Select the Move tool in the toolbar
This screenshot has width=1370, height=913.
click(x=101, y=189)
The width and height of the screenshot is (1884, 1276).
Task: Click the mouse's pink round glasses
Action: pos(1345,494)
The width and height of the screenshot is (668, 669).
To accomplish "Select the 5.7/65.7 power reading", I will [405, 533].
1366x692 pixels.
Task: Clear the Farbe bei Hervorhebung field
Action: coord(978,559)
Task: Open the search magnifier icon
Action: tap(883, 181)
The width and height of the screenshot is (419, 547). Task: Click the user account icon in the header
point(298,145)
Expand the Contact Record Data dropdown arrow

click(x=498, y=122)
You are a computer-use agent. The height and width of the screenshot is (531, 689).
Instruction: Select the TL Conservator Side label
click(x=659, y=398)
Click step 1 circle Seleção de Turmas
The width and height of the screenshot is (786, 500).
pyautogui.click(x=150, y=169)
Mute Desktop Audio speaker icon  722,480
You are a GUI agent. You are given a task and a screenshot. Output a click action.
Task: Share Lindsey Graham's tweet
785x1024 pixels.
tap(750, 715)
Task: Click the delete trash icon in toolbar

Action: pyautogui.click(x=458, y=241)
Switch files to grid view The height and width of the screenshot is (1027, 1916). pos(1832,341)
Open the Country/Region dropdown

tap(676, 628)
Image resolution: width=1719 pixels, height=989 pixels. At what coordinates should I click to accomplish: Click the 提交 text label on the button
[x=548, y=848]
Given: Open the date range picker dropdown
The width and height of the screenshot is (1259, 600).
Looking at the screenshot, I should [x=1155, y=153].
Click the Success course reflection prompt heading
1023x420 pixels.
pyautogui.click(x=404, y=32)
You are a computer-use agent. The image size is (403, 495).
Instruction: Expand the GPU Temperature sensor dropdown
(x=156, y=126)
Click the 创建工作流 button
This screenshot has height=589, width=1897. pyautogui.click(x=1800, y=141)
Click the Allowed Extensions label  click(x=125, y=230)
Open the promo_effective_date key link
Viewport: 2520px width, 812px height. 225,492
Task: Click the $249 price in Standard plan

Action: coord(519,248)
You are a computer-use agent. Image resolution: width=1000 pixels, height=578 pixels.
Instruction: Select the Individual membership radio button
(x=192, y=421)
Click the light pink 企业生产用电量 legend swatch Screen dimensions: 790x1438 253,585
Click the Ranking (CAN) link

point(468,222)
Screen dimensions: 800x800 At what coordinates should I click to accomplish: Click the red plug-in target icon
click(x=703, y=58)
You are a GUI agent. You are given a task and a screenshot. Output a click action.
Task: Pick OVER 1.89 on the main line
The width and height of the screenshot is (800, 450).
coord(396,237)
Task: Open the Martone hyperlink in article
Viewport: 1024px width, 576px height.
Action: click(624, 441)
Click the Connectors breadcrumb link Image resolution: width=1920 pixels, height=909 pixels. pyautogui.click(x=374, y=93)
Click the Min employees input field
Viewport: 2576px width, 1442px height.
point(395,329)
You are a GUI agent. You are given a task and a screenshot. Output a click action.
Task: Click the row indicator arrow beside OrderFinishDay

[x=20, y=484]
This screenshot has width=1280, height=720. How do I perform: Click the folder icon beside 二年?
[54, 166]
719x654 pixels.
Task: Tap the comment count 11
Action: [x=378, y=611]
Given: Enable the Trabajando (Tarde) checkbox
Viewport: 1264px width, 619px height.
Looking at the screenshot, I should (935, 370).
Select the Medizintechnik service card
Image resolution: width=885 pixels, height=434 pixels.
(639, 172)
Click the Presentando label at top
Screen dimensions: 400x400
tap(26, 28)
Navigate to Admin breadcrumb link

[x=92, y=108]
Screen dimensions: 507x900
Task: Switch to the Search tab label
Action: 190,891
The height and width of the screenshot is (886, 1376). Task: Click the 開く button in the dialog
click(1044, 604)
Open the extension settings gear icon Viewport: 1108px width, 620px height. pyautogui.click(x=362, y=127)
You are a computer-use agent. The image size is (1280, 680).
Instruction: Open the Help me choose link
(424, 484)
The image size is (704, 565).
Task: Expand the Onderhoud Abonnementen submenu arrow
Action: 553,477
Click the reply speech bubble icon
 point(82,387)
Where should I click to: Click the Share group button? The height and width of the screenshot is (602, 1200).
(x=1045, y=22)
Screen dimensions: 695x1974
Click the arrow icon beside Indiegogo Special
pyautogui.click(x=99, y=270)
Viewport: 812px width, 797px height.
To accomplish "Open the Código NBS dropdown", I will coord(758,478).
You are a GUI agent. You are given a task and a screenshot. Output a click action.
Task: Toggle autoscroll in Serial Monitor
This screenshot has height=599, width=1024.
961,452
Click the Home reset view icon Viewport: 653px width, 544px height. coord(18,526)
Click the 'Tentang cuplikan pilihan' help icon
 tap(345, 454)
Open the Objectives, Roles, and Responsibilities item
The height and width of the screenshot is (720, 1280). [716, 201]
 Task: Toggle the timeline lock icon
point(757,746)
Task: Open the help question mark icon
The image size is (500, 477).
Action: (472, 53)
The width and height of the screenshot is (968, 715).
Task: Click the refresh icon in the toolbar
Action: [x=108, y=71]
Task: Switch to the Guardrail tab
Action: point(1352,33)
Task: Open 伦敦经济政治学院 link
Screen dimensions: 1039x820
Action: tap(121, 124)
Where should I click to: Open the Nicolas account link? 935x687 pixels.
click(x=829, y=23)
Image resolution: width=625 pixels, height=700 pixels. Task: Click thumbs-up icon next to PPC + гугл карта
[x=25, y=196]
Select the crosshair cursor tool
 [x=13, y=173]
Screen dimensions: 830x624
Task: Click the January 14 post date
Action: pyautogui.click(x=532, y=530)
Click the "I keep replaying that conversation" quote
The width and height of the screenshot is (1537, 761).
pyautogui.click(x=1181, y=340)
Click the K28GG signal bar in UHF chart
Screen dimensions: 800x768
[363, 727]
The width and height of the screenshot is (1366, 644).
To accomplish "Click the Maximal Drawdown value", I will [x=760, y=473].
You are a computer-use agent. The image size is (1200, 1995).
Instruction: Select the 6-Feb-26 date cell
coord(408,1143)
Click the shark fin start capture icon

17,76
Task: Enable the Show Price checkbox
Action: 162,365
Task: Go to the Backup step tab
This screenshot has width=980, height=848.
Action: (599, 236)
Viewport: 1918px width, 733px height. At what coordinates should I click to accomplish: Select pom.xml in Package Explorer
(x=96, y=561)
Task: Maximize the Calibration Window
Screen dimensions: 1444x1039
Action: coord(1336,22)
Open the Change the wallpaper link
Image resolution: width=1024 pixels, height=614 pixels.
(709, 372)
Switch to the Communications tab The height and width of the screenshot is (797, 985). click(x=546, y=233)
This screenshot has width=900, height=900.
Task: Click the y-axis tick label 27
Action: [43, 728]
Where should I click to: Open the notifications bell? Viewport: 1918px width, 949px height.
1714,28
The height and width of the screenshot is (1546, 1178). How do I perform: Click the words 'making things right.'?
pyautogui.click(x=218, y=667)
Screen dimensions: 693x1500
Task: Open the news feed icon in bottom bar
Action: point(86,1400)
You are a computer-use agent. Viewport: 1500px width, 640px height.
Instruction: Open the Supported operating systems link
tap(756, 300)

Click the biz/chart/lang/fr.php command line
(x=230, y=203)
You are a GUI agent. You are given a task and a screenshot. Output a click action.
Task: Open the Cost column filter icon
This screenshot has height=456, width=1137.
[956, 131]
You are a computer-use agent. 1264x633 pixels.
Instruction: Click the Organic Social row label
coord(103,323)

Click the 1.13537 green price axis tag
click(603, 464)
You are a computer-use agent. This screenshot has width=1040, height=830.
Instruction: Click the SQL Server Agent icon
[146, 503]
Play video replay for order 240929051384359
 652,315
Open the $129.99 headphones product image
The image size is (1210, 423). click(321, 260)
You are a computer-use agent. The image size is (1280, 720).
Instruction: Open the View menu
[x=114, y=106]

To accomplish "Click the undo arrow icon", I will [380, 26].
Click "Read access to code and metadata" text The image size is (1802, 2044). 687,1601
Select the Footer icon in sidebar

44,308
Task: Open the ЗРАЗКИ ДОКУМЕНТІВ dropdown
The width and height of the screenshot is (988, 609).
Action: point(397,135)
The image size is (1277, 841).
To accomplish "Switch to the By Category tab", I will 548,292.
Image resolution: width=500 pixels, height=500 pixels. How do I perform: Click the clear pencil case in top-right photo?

== WHAT THE TASK REQUIRES ==
From the listing above, the lines starting with the one that has "Click the arrow icon beside Indiegogo Special" and running through the one that has "Click the Home" should be copied exactly, ends included.

== RESPONSE BOX ==
Click the arrow icon beside Indiegogo Special
pyautogui.click(x=99, y=270)
Viewport: 812px width, 797px height.
To accomplish "Open the Código NBS dropdown", I will coord(758,478).
You are a GUI agent. You are given a task and a screenshot. Output a click action.
Task: Toggle autoscroll in Serial Monitor
This screenshot has height=599, width=1024.
961,452
Click the Home reset view icon Viewport: 653px width, 544px height. coord(18,526)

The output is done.